▶ [Task objective] Scan the data beneath this task and copy each line that includes "Show".

Saved entries
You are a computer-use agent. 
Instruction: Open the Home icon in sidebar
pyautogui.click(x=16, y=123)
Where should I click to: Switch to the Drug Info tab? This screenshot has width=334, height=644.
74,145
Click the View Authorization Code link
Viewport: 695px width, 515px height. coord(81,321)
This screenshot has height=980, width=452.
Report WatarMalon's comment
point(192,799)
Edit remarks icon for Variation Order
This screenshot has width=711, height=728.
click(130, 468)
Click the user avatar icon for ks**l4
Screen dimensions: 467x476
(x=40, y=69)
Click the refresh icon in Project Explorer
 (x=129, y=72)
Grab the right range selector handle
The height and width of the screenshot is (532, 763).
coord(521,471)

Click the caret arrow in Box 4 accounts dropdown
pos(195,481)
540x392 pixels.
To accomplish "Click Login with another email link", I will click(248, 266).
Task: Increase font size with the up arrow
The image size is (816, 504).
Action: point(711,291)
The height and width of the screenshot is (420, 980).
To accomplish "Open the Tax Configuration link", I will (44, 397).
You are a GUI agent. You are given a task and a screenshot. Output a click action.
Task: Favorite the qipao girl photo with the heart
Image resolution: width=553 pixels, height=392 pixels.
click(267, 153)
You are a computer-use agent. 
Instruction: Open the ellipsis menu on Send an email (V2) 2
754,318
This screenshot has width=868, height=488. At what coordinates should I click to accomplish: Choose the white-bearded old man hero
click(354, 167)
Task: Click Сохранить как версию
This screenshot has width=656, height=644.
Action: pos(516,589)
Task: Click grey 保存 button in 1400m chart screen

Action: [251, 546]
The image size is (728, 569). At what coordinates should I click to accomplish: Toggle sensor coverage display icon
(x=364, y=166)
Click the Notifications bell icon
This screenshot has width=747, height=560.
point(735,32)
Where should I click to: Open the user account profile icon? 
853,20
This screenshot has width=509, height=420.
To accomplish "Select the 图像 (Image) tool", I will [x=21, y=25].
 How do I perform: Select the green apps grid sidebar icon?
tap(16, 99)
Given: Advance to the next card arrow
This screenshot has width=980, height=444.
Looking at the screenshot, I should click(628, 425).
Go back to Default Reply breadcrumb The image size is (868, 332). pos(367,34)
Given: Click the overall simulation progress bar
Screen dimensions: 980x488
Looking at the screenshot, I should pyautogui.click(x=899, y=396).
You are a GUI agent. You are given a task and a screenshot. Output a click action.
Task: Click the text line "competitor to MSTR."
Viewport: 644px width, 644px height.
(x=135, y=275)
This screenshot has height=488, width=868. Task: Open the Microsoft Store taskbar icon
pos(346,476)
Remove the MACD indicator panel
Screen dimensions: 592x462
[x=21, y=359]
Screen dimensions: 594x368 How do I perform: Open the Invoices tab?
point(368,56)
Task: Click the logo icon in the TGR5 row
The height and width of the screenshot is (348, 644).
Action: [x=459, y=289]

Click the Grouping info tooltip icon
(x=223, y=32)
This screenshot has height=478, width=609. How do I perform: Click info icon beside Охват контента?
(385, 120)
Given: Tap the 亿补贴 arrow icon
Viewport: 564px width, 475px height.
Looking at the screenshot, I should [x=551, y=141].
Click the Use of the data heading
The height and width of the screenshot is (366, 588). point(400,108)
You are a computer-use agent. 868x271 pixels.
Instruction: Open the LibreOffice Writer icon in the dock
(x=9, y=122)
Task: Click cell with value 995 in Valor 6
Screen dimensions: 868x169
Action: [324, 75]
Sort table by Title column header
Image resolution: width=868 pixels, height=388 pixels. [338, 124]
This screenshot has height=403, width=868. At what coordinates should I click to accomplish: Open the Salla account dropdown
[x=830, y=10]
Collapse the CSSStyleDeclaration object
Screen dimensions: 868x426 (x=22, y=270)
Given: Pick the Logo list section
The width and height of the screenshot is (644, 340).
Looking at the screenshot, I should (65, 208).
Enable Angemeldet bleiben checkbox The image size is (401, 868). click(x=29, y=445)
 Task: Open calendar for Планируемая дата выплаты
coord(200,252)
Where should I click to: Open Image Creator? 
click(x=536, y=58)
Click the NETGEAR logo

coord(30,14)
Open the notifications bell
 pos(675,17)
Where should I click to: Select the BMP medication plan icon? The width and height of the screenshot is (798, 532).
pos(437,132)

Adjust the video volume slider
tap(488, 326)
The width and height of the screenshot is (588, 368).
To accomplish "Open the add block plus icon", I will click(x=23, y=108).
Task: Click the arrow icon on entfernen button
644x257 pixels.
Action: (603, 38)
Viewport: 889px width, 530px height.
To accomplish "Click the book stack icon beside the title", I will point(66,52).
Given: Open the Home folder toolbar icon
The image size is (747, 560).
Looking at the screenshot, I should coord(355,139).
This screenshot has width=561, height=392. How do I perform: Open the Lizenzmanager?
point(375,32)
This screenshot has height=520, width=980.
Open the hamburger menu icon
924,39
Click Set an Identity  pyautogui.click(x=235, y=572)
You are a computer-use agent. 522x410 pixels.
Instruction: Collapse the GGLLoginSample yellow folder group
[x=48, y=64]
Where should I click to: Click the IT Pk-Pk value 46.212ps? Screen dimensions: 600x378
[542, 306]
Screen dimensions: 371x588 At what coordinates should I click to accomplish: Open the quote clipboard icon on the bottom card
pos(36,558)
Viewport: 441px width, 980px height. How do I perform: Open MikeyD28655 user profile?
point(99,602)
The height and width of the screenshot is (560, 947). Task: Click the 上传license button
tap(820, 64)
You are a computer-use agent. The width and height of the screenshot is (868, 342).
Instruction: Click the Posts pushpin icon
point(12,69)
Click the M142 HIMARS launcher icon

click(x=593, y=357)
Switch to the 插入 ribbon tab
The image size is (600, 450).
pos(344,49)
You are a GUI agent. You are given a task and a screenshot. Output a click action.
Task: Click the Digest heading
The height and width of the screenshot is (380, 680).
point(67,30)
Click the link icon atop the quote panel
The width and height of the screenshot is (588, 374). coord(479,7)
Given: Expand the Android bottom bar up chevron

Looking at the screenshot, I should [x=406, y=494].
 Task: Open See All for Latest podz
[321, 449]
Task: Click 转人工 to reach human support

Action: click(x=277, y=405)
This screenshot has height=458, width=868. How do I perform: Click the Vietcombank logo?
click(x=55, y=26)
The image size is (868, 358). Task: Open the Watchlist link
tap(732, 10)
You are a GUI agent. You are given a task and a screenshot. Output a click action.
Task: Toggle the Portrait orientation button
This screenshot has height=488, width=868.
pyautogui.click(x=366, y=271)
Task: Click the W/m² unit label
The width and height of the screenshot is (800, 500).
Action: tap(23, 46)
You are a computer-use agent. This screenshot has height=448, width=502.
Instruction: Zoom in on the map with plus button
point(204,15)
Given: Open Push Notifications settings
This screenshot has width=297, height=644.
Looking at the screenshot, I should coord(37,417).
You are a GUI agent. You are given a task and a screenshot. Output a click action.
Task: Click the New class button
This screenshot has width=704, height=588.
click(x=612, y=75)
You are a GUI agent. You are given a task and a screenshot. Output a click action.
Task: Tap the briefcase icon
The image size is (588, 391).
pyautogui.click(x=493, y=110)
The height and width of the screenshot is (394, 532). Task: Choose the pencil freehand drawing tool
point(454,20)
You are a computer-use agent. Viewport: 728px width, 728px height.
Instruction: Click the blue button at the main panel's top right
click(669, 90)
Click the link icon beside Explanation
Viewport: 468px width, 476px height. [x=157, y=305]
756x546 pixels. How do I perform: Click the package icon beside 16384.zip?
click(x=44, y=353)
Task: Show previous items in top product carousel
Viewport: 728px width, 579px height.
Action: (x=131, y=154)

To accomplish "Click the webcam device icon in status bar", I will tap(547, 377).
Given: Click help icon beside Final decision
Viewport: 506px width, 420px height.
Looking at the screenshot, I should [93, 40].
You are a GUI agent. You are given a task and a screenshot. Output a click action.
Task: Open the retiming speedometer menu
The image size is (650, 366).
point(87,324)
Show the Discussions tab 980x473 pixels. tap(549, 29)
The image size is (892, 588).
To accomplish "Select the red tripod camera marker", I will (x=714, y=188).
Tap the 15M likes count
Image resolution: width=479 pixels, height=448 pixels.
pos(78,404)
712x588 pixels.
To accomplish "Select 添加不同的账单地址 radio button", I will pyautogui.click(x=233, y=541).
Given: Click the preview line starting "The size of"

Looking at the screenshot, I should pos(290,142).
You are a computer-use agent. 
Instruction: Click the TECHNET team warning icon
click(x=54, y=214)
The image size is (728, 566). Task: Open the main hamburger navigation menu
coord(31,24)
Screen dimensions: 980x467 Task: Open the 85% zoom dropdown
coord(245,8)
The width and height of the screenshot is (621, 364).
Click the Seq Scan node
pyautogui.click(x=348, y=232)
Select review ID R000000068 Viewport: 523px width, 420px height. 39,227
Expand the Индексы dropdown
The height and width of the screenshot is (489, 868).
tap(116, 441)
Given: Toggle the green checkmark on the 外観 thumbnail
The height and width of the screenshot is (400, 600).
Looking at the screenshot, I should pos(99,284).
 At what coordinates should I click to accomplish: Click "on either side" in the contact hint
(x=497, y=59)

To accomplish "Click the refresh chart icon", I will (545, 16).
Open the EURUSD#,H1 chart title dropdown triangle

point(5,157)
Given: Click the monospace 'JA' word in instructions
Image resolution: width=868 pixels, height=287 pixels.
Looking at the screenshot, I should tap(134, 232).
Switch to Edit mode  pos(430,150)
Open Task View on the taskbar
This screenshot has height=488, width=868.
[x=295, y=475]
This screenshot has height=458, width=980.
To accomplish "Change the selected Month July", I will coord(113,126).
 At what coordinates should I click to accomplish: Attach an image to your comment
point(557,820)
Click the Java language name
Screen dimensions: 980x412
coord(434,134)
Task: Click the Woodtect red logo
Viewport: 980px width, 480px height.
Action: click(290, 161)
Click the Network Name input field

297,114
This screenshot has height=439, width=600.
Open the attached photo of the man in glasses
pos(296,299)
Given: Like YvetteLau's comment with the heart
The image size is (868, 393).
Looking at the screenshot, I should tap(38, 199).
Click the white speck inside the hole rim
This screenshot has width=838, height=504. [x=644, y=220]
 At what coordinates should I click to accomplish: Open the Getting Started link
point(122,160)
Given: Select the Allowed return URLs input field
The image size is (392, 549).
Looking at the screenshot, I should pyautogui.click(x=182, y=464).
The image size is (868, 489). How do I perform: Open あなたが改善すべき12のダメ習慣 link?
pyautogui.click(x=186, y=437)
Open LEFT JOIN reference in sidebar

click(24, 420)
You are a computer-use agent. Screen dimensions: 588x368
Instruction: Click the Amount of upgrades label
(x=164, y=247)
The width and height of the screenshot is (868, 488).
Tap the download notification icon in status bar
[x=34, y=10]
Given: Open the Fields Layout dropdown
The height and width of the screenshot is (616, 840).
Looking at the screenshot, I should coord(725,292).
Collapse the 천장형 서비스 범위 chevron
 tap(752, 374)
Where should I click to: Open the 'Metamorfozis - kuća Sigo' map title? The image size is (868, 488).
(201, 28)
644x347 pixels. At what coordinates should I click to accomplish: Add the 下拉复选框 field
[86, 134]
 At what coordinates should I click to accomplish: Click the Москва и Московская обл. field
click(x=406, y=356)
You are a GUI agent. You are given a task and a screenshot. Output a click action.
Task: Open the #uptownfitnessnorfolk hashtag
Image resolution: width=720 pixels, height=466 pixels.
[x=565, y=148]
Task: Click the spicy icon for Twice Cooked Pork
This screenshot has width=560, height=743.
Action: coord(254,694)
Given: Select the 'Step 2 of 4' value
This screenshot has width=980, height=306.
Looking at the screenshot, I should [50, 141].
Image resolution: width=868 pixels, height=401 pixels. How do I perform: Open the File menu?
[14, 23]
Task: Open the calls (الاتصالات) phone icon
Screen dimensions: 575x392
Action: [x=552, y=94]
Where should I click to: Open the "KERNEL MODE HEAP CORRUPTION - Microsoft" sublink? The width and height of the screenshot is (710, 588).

▶ [Task output]
Task: Show previous items in top product carousel
Show the Discussions tab 980x473 pixels. tap(549, 29)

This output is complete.